La Terrasse

"La culture est une résistance à la distraction" Pasolini

Théâtre - Entretien

Nathalie Fillion

Nathalie Fillion - Critique sortie Théâtre
Crédit : Fabrice Melquiot Légende : « L’auteur et metteur en scène Nathalie Fillion. »

Publié le 10 mars 2012 - N° 196

La peur de la dégradation et de la perte

Nathalie Fillion crée À l’Ouest, une pièce sur le rapport irraisonné à l’argent d’une société relativement aisée. Une belle occasion pour le public d’apprécier la confrontation des générations dans la comédie, le drame et l’onirisme.

Comment est née l’idée de cette épopée sur une crise familiale et sociale ?

Nathalie Fillion : J’ai écrit Les Descendants en 2007, une pièce qui contenait déjà un grand potentiel de jeu sur la question du rapport à l’argent. Un an après, la crise financière « explose » ; j’ai continué la pièce sur la relation irrationnelle des êtres dans leur rapport à l’argent, tant d’un point de vue individuel que collectif. Je voyage beaucoup, je sais que je vis dans un pays plutôt riche. Je suis frappée que, dans nos pays « nantis » qui vivent bien par rapport à l’échelle de la planète, nous soyons, nous, «  petits-bourgeois de la classe moyenne », saisis par l’angoisse d’une possible perte de nos biens, sans aucun lien avec la réalité.

De quoi traite plus particulièrement À l’Ouest ?

N. F. : La pièce traite de cette peur de la perte et de l’absence de regard sur soi, sans humour.
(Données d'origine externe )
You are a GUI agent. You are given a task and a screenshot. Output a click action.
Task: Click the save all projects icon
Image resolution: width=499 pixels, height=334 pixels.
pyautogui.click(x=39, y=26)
Beaucoup d’autres peuples, moins nantis, sont davantage rôdés à la dérision. À l’Ouest propose un tableau impressionniste de notre époque ; c’est un miroir sur les petites et grandes terreurs d’aujourd’hui. L’intrigue avance par petites touches, explorant par exemple le rapport à l’héritage dans une famille. L’argent est un sujet éminemment théâtral, c’est le symptôme d’autres problèmes.

« L’argent est un sujet éminemment théâtral, c’est le symptôme d’autres problèmes. »

Comment  transposez-vous votre texte sur le plateau ?

N. F. : Mon écriture accumule beaucoup de mots, ce n’est pas non plus une écriture bavarde. Mais la parole « échappe », c’est une parole de l’altérité, qui se modifie au contact de l’autre. Et comme le volume de mots est important, j’ai conçu avec la scénographe Charlotte Villermet un espace qui laisse place au jeu et au corps des acteurs, un écrin zen qui offre à cette épopée baroque la capacité de s’exprimer.

Que se passe-t-il sur la scène ?

N. F. :  Huit comédiens de trois générations envahissent le plateau. Les acteurs plus âgés sont forts d’une expérience humaine et artistique : Laurence Février, Jean-Claude Durand et Olivier Cruveiller. Les cinq autres sont énergiques : Manon Kneusé, Hubert Lemire, Carole Malinaud, Estelle Meyer, Ismaël Tifouche Nieto. On assiste au frottement des générations dans le discours, les enjeux et la transmission. Un théâtre « générationnel » s’est développé dans un monde cloisonné où chacun se confine à son quant-à-soi. J’ai voulu mettre en scène sur le plateau des âges différents. L’échange est magnifique car dans la réalité comme dans la fiction, l’expérience de la maturité se marie bien avec la fraîcheur et la flamme de la jeunesse. La théâtralité se nourrit de cette humanité en interrogation sur la représentation du présent comme miroir du monde.

Véronique Hotte


À l’Ouest, de Nathalie Fillion ; mise en scène de l’auteur. Du 2 mars au 1er avril 2012 à 19h30, dimanche 18h30, relâche lundi. Théâtre du Rond-Point 2 bis, avenue Franklin D. Roosevelt, 75008 Paris. Tél : 01 44 95 98 21.